[BEGIN Records supplied]

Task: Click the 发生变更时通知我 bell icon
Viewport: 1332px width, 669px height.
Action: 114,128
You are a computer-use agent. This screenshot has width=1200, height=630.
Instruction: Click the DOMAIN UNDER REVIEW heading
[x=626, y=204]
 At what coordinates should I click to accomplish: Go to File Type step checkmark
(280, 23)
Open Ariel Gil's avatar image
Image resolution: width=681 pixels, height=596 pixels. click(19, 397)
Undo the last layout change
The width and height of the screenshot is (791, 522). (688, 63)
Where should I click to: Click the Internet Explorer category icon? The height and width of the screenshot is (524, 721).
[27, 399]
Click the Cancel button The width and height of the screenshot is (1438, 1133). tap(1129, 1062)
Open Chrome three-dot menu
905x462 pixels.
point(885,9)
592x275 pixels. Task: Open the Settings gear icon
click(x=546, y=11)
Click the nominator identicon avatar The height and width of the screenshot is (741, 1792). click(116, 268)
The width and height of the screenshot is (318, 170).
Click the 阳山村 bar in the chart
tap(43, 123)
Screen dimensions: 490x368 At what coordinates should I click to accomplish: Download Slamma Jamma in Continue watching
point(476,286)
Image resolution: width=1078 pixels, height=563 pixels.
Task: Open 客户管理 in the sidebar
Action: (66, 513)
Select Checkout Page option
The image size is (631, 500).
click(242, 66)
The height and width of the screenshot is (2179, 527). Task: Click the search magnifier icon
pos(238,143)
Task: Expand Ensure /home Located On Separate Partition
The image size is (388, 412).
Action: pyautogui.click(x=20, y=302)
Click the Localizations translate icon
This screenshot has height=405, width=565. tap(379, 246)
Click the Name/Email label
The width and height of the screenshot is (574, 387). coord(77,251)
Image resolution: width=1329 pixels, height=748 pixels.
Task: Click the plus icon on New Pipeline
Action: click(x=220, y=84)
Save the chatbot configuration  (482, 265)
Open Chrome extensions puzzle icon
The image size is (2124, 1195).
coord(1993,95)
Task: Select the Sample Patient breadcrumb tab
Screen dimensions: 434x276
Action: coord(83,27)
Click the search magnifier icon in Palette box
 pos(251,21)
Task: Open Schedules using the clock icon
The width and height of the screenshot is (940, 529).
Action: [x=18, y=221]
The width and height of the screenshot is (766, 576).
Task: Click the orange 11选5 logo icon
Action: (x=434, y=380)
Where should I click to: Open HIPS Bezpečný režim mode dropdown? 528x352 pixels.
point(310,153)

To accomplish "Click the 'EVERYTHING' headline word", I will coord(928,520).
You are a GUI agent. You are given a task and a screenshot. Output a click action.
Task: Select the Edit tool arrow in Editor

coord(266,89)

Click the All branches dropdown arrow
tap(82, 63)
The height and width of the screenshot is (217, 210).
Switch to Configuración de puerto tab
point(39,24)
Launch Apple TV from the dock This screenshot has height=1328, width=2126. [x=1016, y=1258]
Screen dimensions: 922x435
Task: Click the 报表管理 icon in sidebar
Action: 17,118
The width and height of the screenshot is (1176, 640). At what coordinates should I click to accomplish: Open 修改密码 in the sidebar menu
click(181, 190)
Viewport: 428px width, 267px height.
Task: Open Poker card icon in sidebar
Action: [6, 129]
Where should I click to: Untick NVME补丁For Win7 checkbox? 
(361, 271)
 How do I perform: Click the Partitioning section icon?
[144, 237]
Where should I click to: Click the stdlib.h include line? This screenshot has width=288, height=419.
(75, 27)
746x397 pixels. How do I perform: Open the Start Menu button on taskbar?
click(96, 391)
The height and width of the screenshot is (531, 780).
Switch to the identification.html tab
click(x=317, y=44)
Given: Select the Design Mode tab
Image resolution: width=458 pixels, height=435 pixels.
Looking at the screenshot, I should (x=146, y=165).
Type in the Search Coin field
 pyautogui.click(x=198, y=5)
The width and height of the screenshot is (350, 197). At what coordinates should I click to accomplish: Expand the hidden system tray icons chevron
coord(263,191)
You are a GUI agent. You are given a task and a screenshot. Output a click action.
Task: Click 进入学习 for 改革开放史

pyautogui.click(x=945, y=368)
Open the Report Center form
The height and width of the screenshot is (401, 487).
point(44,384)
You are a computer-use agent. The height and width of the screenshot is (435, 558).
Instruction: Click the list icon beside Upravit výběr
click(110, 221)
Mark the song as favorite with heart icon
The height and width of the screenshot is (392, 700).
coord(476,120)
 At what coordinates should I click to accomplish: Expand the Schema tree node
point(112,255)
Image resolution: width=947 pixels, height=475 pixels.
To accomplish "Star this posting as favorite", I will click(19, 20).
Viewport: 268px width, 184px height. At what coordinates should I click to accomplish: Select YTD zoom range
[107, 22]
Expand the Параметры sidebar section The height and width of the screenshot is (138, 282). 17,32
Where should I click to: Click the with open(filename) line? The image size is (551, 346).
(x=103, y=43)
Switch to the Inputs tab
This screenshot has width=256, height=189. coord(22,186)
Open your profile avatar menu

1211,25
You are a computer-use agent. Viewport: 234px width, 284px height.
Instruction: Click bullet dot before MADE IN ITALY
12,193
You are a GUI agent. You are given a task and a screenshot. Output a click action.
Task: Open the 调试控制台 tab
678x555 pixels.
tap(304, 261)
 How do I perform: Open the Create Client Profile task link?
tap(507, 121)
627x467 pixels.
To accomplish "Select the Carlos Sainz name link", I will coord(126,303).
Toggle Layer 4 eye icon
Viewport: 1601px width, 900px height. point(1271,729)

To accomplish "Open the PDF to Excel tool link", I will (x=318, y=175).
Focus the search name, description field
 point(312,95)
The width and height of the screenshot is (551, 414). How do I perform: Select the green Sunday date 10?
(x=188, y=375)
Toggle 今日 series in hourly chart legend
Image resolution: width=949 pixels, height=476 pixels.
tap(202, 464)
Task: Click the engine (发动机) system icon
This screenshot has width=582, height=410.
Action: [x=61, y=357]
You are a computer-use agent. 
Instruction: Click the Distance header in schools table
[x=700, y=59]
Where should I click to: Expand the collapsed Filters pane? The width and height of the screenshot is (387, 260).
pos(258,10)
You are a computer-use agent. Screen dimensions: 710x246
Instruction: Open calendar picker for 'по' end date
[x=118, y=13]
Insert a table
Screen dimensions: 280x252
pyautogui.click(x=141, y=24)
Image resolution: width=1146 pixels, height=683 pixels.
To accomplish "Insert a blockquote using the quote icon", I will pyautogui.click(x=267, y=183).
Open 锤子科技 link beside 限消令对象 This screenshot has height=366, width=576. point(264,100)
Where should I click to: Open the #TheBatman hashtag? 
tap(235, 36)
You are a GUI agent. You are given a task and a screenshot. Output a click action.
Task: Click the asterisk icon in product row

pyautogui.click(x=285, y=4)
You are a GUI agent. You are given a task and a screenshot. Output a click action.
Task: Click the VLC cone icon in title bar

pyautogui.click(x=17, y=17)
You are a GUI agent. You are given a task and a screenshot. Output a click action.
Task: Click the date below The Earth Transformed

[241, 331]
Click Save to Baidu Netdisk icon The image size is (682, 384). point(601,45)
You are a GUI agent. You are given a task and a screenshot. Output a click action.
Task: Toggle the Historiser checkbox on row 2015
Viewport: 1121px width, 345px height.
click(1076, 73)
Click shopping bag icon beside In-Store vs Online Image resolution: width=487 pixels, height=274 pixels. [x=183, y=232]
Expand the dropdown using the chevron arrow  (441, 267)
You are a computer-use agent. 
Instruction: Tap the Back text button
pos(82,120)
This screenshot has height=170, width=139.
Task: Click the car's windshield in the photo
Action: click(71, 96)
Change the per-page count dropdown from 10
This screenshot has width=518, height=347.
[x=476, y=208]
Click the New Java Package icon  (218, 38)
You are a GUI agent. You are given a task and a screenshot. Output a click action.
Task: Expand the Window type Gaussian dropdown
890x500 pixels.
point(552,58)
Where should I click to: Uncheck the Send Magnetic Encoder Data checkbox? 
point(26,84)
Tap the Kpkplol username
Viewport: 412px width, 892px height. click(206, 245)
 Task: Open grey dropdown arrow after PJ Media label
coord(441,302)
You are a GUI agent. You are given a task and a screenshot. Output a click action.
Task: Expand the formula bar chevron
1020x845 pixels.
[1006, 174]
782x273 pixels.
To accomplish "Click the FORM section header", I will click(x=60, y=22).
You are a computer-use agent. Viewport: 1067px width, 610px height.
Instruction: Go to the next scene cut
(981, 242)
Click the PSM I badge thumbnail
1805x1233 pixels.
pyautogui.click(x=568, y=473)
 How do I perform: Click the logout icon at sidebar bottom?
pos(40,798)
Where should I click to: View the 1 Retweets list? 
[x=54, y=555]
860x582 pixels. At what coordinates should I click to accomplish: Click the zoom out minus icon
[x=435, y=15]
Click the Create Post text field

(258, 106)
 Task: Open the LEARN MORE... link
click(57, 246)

[END Records supplied]

Can you copy out, word for word, the part of the entries that opens with the line containing "Where should I click to: Click the with" and closes with the line containing "(x=188, y=375)", including both of those lines?

> Solved exercise
Where should I click to: Click the with open(filename) line? The image size is (551, 346).
(x=103, y=43)
Switch to the Inputs tab
This screenshot has width=256, height=189. coord(22,186)
Open your profile avatar menu

1211,25
You are a computer-use agent. Viewport: 234px width, 284px height.
Instruction: Click bullet dot before MADE IN ITALY
12,193
You are a GUI agent. You are given a task and a screenshot. Output a click action.
Task: Open the 调试控制台 tab
678x555 pixels.
tap(304, 261)
 How do I perform: Open the Create Client Profile task link?
tap(507, 121)
627x467 pixels.
To accomplish "Select the Carlos Sainz name link", I will coord(126,303).
Toggle Layer 4 eye icon
Viewport: 1601px width, 900px height. point(1271,729)

To accomplish "Open the PDF to Excel tool link", I will (x=318, y=175).
Focus the search name, description field
 point(312,95)
The width and height of the screenshot is (551, 414). How do I perform: Select the green Sunday date 10?
(x=188, y=375)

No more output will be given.